As far as the Theory of the Forms in particular: In my read, the Forms are best seen as one of Plato's most memorable and often used metaphors for a deeper reality that he felt defied any single description. So in once sense, all of Plato's dialogs are about the Forms, in another sense, even those that appear to be about the Forms really aren't. With that said, the combination of Meno and Republic will give you a good overall feel for the Forms as they are most commonly understood.
Plato's Republic. Translated by G. M. A. Grube Revised by C. D. C. Reeve. Hackett Publishing. Note, you will find yourself reading the same paragraph 3 times. This book is akin to taking the Red pill. The cave allegory is legendary.
Here's as good a place to start with Plato as any: The Complete Works of Plato
...some 1800+ pages and best of all: it's FREE (just like the love of wisdom)
normally I'd suggest skipping the introduction but you might find it worth reading some of the "Chronological vs. Thematic Groupings of the Platonic Dialogues" & "Translations" - otherwise, Njoy!
I agree with the suggestion above that the Republic is the right starting point. I offer two reasons for this.
In the first place, the dialogue covers nearly all the topics that Plato takes up in other dialogues - ethics, politics, epistemology, metaphysics, logic, education, religion, aesthetics. No other single dialogue provides a wider - or anything like so wide a - conspectus of Plato's philosophical interests. The conspectus also has a broad coherence; the topics are not merely strewn together but inter-connect as the general argument of the dialogue proceeds. Plato also exhibits nearly all his literary philosophical styles : from the fiercely argumentative and not always fair (with Thrasymachus), to the tolerant and indulgent (with the aged Cephalus), from the conversationally expositive which Socrates mainly adopts towards Glaucon and Adeimantus to the use of myth, simile, analogy, and allegory in the later stages.
Secondly, the Republic is a sort of developmental philosophical marker. We can see what Plato writes before and after the Republic, from the rough chronological ordering of his dialogues which we have, as approaching the ideas an arguments of the Republic or receding and retreating from them and starting out afresh.

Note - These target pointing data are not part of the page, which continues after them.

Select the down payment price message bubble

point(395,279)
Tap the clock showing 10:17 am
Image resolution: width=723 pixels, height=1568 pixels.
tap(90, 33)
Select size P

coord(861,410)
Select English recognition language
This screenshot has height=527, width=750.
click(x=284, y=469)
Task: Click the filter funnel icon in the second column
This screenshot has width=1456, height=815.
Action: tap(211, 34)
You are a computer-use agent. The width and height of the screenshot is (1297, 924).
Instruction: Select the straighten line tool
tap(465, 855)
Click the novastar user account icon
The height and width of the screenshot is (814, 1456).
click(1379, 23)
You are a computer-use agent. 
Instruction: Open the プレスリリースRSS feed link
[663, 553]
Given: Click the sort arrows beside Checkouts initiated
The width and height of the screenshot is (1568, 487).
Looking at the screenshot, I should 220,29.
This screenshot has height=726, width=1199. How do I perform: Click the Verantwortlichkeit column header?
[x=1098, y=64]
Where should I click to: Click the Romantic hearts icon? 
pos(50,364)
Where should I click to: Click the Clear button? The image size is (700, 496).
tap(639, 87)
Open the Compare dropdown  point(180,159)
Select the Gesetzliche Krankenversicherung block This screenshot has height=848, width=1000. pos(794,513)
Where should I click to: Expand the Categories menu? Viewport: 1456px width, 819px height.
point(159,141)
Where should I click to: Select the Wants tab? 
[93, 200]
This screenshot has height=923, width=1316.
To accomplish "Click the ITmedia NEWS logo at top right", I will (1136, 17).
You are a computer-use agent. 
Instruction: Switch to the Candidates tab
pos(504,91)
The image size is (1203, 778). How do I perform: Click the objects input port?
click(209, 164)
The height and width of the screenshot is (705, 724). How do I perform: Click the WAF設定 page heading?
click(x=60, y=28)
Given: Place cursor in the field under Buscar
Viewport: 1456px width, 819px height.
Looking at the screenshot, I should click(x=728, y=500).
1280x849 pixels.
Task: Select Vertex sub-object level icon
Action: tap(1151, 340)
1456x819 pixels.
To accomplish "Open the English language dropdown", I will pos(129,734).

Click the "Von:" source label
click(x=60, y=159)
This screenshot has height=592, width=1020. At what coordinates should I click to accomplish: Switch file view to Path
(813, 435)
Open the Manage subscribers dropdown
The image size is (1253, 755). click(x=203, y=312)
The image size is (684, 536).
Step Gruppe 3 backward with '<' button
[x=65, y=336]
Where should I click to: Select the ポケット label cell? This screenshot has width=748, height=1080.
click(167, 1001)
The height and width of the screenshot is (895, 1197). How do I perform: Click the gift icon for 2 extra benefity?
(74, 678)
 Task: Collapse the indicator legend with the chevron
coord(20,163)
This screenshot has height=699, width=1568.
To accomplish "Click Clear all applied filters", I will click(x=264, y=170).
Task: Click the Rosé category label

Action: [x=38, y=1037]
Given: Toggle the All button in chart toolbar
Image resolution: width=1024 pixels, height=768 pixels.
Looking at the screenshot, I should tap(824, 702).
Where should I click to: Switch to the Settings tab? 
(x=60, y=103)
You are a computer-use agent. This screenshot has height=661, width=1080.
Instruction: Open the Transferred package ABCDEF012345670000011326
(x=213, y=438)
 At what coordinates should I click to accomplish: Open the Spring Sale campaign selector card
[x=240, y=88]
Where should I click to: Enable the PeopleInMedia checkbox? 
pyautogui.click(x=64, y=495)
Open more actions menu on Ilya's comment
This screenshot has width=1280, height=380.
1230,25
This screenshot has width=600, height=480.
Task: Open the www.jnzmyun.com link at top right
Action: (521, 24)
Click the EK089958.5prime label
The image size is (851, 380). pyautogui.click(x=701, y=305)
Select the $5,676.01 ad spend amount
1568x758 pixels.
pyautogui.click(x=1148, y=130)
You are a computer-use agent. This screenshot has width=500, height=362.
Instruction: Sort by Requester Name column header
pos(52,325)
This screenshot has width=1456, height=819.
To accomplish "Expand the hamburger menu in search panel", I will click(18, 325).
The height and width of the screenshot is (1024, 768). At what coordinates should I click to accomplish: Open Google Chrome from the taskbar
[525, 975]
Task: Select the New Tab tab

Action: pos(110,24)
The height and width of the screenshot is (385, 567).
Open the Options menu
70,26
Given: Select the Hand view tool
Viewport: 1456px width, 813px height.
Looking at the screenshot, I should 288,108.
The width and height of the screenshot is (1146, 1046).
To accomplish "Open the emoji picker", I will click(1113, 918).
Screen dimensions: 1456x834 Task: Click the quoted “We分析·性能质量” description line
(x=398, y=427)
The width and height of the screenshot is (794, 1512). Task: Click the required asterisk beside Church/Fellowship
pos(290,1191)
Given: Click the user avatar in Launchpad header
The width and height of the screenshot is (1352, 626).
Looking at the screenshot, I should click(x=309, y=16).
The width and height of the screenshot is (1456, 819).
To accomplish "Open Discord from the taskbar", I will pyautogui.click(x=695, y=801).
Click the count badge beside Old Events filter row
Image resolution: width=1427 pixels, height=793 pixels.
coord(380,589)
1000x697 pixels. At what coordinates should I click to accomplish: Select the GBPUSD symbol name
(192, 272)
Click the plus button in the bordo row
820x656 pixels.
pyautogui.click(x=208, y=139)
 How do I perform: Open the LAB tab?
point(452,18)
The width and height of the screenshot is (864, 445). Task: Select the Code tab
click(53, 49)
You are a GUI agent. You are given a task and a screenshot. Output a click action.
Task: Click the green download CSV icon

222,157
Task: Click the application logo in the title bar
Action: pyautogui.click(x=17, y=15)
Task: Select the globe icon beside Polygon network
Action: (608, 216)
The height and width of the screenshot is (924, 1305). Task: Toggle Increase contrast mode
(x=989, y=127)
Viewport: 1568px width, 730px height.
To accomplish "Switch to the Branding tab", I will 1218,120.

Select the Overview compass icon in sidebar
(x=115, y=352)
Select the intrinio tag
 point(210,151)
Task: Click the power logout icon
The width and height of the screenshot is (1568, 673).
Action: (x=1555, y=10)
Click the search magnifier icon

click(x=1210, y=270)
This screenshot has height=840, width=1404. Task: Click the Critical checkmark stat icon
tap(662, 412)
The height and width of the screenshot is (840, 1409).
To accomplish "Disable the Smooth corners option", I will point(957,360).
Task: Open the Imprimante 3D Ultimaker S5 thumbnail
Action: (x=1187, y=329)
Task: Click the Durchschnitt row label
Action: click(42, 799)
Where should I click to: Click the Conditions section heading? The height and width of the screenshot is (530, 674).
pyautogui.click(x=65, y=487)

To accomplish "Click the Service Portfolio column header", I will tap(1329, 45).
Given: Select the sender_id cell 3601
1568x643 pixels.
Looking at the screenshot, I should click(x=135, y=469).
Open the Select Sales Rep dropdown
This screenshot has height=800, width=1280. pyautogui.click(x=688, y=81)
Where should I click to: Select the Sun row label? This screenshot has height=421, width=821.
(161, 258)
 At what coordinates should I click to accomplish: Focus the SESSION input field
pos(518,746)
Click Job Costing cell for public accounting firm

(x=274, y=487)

The best plan is just to read the Republic, maybe alongside a commentary but not with the commentary first and independently. A commentary used wrongly - taken first - will taint the purity of your intellectual purity of your vision. Some philosophers can scarcely be confronted without commentary in hand - Aristotle, Spinoza, Hegel, Heidegger, perhaps. But Plato is not like this. Learn from commentaries, but later. Any recent translation of the Republic will give reliable guidance on where to turn for commentary.